Hartmut Esslinger

Product/Industrial Designer / United States / De Tao Group/Studio Esslinger

Hartmut Esslinger’s Book List

Decisions—decisions . . . Here are “my” books. Actually I have two walls of books, one here in San Francisco and another in Germany.

In addition to the fiction on my list, I read a lot of history—currently American: politics, design, and biographies.

5 books
Antoine de Saint-Exupéry

Very poetic and naturally a bit over-quoted by mindless people. I had to study it in French and its simplicity fascinates.

Ernest Hemingway

I would also include Hemingway’s short stories, such as “The Snows of Kilimanjaro” and “The Short and Happy Life of Francis Macomber.”

Ryunosuke Akutagawa

I was 13 when I read “Rashomon” for the first time.
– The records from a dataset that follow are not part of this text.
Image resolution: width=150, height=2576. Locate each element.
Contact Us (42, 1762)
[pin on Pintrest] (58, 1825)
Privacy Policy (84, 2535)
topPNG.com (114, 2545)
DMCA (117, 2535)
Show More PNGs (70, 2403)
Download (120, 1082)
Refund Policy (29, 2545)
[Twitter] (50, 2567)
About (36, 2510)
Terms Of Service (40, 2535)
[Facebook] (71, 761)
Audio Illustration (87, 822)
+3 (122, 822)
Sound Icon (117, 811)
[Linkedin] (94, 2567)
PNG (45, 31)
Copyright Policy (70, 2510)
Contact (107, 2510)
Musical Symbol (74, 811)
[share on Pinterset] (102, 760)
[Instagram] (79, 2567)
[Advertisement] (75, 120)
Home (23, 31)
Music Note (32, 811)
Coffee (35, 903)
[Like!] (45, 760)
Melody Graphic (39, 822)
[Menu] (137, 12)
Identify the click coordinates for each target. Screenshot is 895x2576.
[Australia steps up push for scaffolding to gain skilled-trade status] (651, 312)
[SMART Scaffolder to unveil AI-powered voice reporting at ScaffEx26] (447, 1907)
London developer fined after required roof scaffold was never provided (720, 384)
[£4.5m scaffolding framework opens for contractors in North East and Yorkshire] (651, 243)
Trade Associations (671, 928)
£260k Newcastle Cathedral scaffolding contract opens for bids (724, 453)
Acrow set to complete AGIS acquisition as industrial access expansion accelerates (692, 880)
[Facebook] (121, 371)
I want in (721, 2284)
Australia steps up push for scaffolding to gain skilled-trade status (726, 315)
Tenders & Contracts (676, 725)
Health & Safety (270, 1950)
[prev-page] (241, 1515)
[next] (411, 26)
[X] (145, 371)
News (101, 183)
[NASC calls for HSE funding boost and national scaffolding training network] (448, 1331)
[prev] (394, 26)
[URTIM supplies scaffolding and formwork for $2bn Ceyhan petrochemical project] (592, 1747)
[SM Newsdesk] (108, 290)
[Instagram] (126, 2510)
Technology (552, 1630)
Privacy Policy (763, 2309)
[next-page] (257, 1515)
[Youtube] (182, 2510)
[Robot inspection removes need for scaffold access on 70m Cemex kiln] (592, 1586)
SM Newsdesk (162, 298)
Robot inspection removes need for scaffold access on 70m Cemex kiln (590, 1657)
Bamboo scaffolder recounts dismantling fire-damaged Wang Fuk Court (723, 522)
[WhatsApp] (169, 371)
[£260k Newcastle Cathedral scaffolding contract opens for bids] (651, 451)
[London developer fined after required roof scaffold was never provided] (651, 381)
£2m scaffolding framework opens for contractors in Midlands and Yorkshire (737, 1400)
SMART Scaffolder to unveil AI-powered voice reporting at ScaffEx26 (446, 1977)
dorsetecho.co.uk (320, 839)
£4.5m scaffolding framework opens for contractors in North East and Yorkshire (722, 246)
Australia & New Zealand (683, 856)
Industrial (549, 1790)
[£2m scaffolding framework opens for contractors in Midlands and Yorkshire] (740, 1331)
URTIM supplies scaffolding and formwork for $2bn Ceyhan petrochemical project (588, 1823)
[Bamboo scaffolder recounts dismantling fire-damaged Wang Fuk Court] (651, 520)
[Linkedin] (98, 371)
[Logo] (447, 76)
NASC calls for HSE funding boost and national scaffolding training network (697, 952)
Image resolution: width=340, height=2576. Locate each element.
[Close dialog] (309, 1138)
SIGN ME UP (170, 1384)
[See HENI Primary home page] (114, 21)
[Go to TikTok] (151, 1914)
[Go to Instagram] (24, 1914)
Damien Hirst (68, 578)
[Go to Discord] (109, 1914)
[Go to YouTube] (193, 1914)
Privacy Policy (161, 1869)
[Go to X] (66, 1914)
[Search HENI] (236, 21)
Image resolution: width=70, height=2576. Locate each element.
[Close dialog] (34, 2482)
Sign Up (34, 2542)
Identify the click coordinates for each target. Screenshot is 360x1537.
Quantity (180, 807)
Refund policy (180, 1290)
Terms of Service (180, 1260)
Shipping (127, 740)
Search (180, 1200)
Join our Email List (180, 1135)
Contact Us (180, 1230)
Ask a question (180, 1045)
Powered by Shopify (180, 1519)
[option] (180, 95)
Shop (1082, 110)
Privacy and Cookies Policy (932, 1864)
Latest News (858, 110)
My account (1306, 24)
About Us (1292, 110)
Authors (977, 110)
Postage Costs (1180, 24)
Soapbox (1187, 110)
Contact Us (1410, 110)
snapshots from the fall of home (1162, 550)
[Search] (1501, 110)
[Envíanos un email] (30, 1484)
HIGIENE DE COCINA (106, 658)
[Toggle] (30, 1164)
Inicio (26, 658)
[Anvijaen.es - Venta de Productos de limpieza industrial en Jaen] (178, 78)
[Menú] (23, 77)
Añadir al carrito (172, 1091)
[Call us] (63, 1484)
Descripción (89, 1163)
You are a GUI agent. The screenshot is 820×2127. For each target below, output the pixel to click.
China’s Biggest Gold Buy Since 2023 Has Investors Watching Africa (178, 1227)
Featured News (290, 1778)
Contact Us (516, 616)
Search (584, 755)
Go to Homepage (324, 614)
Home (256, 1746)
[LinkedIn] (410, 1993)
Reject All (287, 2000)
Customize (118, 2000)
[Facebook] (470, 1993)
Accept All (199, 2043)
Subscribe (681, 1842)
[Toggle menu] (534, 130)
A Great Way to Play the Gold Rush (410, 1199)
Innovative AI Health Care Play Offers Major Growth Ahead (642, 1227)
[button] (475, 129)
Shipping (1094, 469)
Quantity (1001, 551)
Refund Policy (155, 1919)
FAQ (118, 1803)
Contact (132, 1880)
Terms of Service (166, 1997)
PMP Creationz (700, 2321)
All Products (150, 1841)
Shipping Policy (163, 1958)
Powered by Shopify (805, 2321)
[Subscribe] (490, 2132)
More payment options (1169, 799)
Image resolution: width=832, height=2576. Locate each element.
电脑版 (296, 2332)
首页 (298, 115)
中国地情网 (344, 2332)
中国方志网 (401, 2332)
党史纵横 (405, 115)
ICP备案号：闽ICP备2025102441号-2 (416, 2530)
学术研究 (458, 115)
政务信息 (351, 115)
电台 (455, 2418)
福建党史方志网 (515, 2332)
I even made a chart showing how the different facts could match up so differently from each person’s point of view. Then I saw the movie by Akira Kurasawa. And finally I learned in Japan that Ryunosuke Akutagawa had been both a genius and a mentally ill man, ultimately taking his own life.

John Steinbeck

Having lived for 15 years next to Steinbeck’s house in Los Gatos, California, this book is a “natural” for me. Driving from Salinas to Monterey in heavy fog makes the story come alive. The movie with James Dean helps, too. The book also resonates as I grew up on a farm in a tiny village.

Thornton Wilder

Crazy story—computing whether a life will be valuable in God’s judgment. Beautiful language.